__Extracted records__.

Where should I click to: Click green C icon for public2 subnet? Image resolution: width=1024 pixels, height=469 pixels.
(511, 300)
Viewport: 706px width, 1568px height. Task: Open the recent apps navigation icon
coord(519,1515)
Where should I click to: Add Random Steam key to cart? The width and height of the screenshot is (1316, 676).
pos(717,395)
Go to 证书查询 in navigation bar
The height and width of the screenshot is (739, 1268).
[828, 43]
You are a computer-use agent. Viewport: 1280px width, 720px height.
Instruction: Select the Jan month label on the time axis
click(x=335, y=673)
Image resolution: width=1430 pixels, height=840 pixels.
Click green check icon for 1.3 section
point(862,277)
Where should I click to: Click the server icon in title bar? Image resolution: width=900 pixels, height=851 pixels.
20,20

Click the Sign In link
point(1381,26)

__Work required__.
Which lines in the records above contain the word "navigation", counting only matches in the same case? Locate each of them and copy it in full.

__Solution for this task__.
Viewport: 706px width, 1568px height. Task: Open the recent apps navigation icon
Go to 证书查询 in navigation bar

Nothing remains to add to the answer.